Saved data entries

-*-

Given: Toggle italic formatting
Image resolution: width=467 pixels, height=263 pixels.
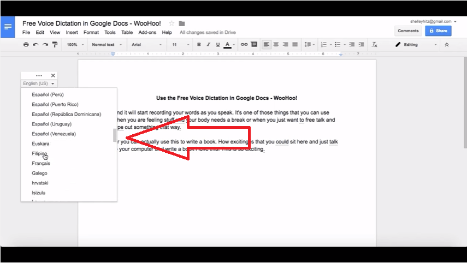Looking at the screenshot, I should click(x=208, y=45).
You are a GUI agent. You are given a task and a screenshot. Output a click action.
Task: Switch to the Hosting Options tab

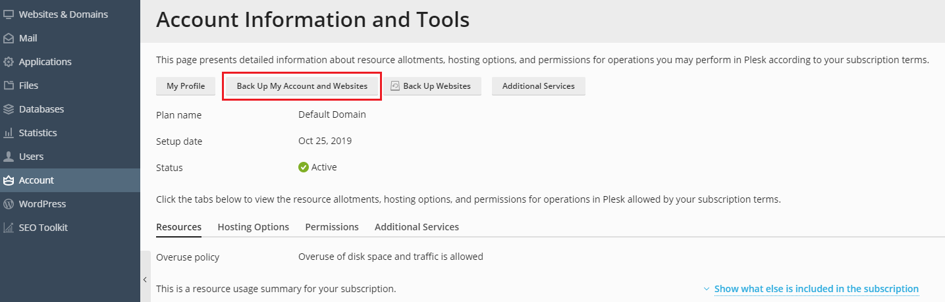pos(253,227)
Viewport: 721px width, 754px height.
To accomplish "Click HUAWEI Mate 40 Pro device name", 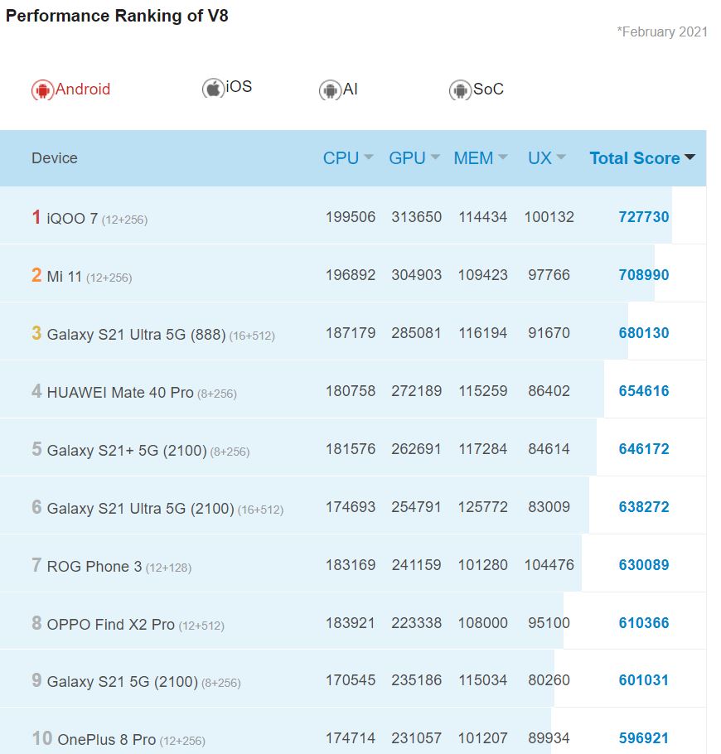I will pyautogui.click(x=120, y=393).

-*-

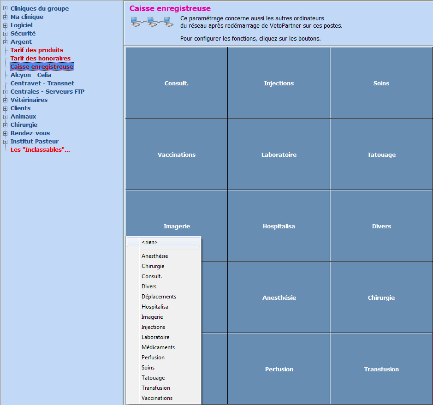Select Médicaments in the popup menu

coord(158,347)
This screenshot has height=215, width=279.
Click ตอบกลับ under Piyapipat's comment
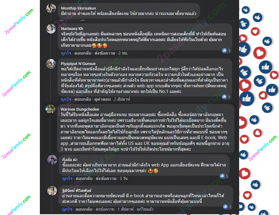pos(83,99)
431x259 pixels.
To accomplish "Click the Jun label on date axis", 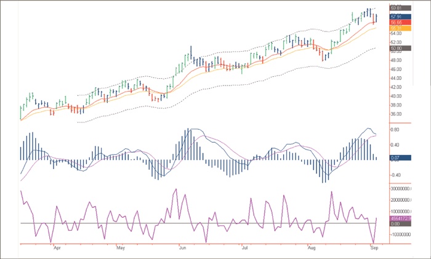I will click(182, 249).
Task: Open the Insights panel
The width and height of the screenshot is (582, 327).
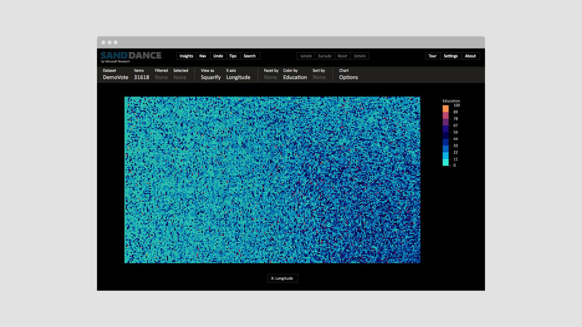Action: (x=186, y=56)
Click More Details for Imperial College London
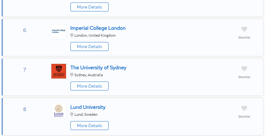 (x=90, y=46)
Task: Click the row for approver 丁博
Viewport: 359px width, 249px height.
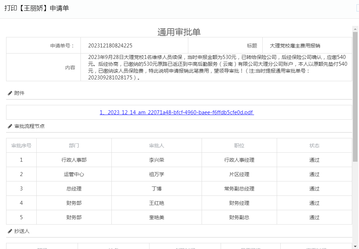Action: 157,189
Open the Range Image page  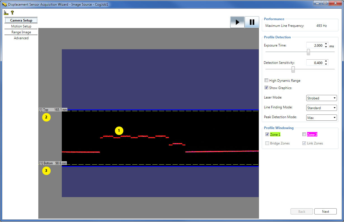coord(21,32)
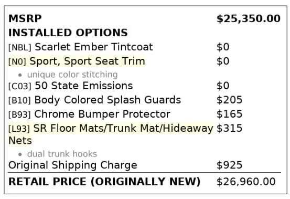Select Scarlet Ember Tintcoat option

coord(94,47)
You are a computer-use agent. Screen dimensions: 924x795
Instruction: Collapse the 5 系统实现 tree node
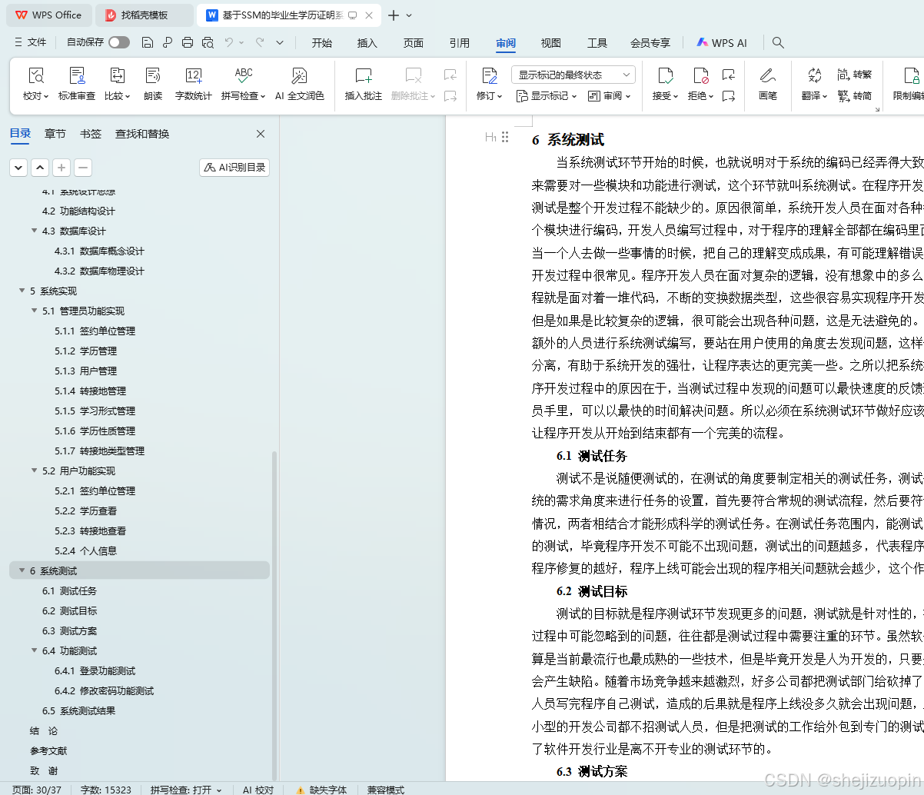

-*-

**What this task involves:**
When the word "agent" shows up in a line of the entries, pull that line out.

**Task result:**
You are a GUI agent. You are given a task and a screenshot. Output a click action.
You are a computer-use agent. Screen dimensions: 924x795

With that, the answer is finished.